20 de junho de 2011

Enquanto andais distraídos



Certo de não ser esta uma concertação unânime, estou porém convencido de que há uma significativa parte da população, na qual me incluo, que crê que o cenário político em Portugal está por demais viciado pelos principais partidos políticos, bem como pela falta de um poder que seja livre da sua influência. Este vício é tão mais preocupante quanto extensível ao “quarto poder”.

Mais, estou certo de que não só este grupo de “desconfiados” se estende por todo o espectro politico e ideológico, como ultrapassa ainda os parcos resultados eleitorais que obtiveram os chamados “pequenos partidos” nas últimas eleições (como, alias, tem sido norma desde 1974).

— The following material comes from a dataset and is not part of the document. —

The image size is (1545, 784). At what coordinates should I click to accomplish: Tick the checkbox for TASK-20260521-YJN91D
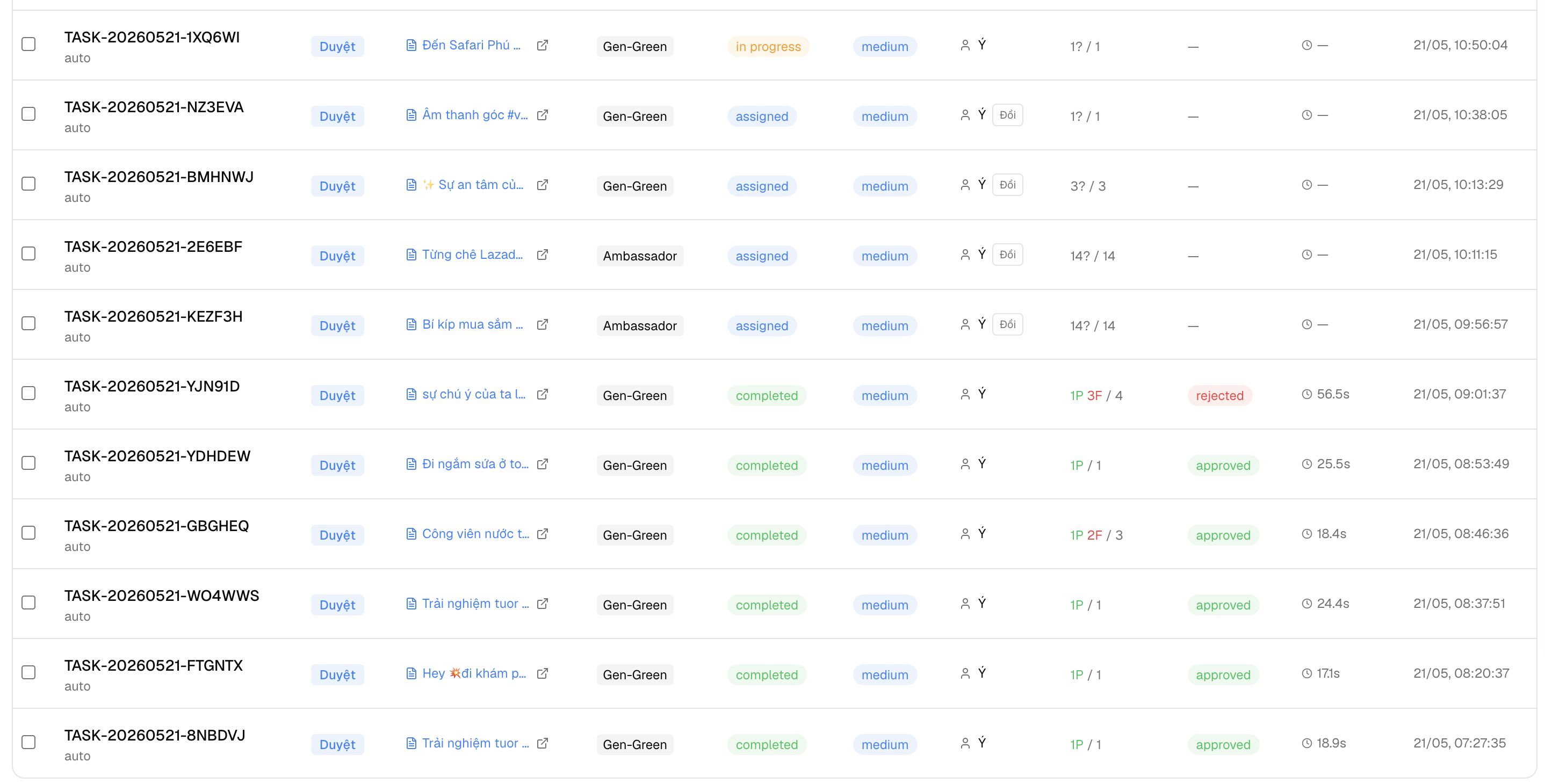pos(28,393)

É uma evidente constatação, o desiquilíbrio no tratamento dado pelos media aos diferentes partidos e, se em parte esse desiquilíbrio é justificado por uma questão de tradição, por outro não lhe é alheio o elemento acima referido, i.e., a dependência dos grandes meios de comunicação aos interesses partidários.

Independentemente das razões, o facto em si é (tem de ser!) inaceitável em democracia. A submissão a 2 ou 3 partidos “de sempre”, tanto mais nestes moldes de tal maneira viciados, é no mínimo tão reprovável como a imposição da vontade de um qualquer ditadorzeco, com a agravante de haver, nesta situação, mais gente para roubar mais, pelo menos em potência. É a cleptocracia elevada à potência.

Qual é a lógica “democrática” de haver dois partidos politicos, igualmente legítimos aos olhos da lei, a partirem para um exercício eleitoral condicionados à partida por um mediatismo desigual, com menos espaço para debater idéias e propostas?

A resposta de que o número de filiados , os votos passados, ou a história do partido justificam a desigual atenção não convence, que mais não seja por provocar um efeito “bola de neve”, que tenderá naturalmente ao aumento da própria desigualdade de oportunidades, e a contribuir assim o efeito para a justificação da própria causa, numa lógica falaciosa.

Se é dever dos media, em período eleitoral, divulgar os diversos projectos e programas apresentados pelos partidos que se propõem à AR, como se explica que a vasta maioria dos Portugueses parta para a mesa de voto com conhecimento quase nulo dos diferentes programas, não obstante a dose industrial de “informação” impingida pelas televisões, rádios e imprensa? A resposta é outra evidência: a esmagadora maioria do tempo real de antena é esbanjado com questões sem interesse, curiosidades irrelevantes, desaguisados, peixeiradas e acertos de conta pessoais. E no fim, pasme-se, são os palhaços destes circos quem são recompensados em votos.

É, portanto, óbvio que interesse aos palhaços o circo, e que assim continuem a promovê-lo tanto em “performances” cada vez mais audazes, como pela divulgação do “espectáculo” através dos canais próprios a que têm acesso privilegiado. É que assim tudo continua igual.

Impõe-se, a meu ver, como prioridade a movimentação dos “pequenos partidos” junto à CNE, de forma a que se esclareça os regulamentos das campanhas eleitorais e respectiva constitucionalidade, para que os necessários ajustes sejam feitos e se criem as condições adequadas para eleições realmente justas, equilibradas e isentas.

Agora, repito, porque a três meses das eleições será demasiado tarde.

À atenção óbvia de PCTP-MRPP, PAN, MPT, MEP, PNR, PTP, PPM, PND, PPV, POUS, PDA, PH.